Wpis z mikrobloga

Rok temu zakończyłem znajomość z dziewczyną, która dosłownie zniszczyła pewien okres mojego życia.

Zaczeło się niewinnie doszła do mnie do klasy taka 8/10 nie zwaracałem na nią uwagi głównię za sprawą seriali, jednak pewnej zimowej nocy w ferie napisała do mnie: "Hej" no i nie spodziewałem się, że to będzie przyczyna moich kłopotów.

Pisaliśmy oj sporo, w między czasie zniszczyła moją przyjaźń z w tamtych czasach najlepszym przyjacielem i odeszła na krótki okres ale to mniejsza przejdę dalej

Ja nie myślałem jakoś tak trzeźwie no i to była taka moja pierwsza poważna miłości miałem coś w rodzaju sydromu Sztokholmskiego

Kontakt od pewnego czasu polepszył się zaczełem znią chodzić na różne wypady odprowadzać ją po czym rzuciłem propozycją randki - do kina ona się zgodziła. Było fajnie zbiliżliśmy się do siebie i postanowiłem to ponowić (Mówiła, że jestem fajny podobam jej sie zajebiście się ze mną gada).

No i napisałem drugi raz z propozycją pownego kina... Ona odpisała: Nie, bo żaden inny ją tak jak ja (oprócz kina to były prezenty etc. 500 zł poszło)
Zdziwiłem się trochę pomęczyłem i okazało się, że jej chłopakowi się nie podoba takie spotkania
"Wait jakiego chłopaka jak ma na imię" nie chciała mi powiedzieć, ale znowu pomęczyłem podała ja napisałem do niego od odpisał "Nie no co ty stary" wysłałem jej ss z tego.

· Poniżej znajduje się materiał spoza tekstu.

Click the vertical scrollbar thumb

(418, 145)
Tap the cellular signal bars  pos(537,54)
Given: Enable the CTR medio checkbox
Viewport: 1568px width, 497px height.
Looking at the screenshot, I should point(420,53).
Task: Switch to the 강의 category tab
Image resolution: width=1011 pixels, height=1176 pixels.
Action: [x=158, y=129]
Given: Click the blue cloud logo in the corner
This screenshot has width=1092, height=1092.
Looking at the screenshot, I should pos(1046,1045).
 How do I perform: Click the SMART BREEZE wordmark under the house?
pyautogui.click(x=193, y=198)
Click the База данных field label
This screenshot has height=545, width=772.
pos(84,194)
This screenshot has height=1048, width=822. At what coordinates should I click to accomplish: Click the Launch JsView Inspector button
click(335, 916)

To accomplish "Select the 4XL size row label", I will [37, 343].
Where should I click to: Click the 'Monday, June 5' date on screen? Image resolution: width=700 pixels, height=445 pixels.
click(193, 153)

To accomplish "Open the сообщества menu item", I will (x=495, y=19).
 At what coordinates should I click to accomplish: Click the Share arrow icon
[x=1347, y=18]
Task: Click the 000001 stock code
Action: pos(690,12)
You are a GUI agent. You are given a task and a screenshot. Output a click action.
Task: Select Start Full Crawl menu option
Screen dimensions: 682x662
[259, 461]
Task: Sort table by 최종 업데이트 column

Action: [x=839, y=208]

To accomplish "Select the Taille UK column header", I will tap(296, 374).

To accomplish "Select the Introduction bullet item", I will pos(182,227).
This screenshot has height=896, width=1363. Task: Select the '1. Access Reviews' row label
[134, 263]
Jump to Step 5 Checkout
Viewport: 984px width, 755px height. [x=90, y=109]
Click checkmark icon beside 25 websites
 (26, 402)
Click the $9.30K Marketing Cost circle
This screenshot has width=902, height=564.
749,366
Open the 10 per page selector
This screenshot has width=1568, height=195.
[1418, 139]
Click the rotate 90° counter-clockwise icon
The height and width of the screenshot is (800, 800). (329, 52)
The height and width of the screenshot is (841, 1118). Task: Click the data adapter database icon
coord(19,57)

Zablokowała mnie zaczeła mnie nazywać dupkiem idiotą śmieciem na tle klasy z racji jej uwodzenia innych zaczeli się ze mnie nabijać
(Gdy to ja kiedy nazywali ją szmatą to ją broniłem.
Zabrała mi wiele między innymi pewność siebie czy poczucie własnej wartości

Teraz ma już innego kolejnego naiwniaka, który wydają na nią krocie.

Taka rada słuchajcie się innych w niektórych kwestiach i nie dajcie się omamić.